The ActiveBeta U.S. Large Cap Equity fund listed in London today, a carbon copy of its mega-successful factor fund, GSLC, which kick-started Goldman’s ETF business across the Atlantic. At $6.8 billion, it remains the firm’s largest by assets.
Like its American sibling, the fund is setting a new low for fees charged by multi-factor ETFs, which offer investors exposure to stocks with several characteristics like value and momentum.
The new fund’s 14 basis-point expense ratio is offering a discount to the fee charged by JPMorgan’s multi-factor equity ETF, which launched in July and has a 19 basis-point expense ratio. GSAM’s U.S.-traded equivalent is priced at just nine basis points.
Goldman Sachs Asset Management is playing catch-up with JPMorgan Chase Co., which has a two-year head start.
“We’re going to take a similar approach to our U.S. line-up but focus on the needs of European investors,” Mike Crinieri, global head of ETF Strategy at GSAM, said by phone. The firm is focused on the multi-factor approach because that “adds value over the entire market cycle” and it will continue expanding its European business for different asset classes, he said.
Multi-factor ETFs are part of the smart-beta boom that now oversees more than $926 billion in the U.S. Bloomberg Intelligence analysts are optimistic about the growth prospects of the sector as more financial advisers seek innovative products. That’s particularly the case in Europe where the ETF market is still less than a quarter the size of America.
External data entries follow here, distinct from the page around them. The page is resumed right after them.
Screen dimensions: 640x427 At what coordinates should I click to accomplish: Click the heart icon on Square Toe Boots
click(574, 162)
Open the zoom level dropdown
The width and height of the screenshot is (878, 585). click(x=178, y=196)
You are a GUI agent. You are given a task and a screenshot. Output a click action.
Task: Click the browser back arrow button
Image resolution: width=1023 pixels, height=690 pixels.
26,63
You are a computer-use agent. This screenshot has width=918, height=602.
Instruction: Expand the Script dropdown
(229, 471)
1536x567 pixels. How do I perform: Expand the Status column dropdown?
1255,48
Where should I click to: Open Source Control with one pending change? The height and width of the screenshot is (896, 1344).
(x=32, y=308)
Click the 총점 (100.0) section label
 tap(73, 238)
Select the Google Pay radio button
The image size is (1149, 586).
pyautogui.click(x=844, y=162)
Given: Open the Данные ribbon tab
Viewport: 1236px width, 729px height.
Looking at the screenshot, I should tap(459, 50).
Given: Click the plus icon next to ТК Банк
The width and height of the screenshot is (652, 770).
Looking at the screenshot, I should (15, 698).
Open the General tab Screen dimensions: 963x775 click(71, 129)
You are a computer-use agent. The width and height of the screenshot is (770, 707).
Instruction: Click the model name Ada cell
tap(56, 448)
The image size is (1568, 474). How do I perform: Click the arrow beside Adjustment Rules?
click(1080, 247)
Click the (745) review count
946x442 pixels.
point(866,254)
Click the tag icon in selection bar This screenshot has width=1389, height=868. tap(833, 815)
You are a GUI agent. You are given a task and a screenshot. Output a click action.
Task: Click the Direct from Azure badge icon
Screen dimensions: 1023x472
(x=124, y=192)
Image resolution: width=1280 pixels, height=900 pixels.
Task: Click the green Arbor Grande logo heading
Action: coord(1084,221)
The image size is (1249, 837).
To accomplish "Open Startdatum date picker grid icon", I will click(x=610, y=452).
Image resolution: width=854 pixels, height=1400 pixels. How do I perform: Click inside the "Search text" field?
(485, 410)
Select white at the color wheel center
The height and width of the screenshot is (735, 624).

“It’s far from a mature market — we’re still looking at double-digit growth,” Peter Thompson, head of GSAM’s European ETF Business, said by phone.
In addition to the London Stock Exchange, the new ETF will be listed on the Deutsche Boerse, Borsa Italiana and the Swiss Exchange over the next three to eight weeks, said Thompson. GSAM hopes to introduce about 10 new products across both fixed income and equities across these exchanges and in London by the end of the first quarter of 2020, he said.
“Goldman’s targeted lineup and reputation drew flows quickly in the U.S., and we expect the same in Europe,” wrote Bloomberg Intelligence analysts Athanasios Psarofagis and Eric Balchunas in a note.
Goldman, with over $14 billion in ETF assets, has 19 such funds in America with the first launched September 2015.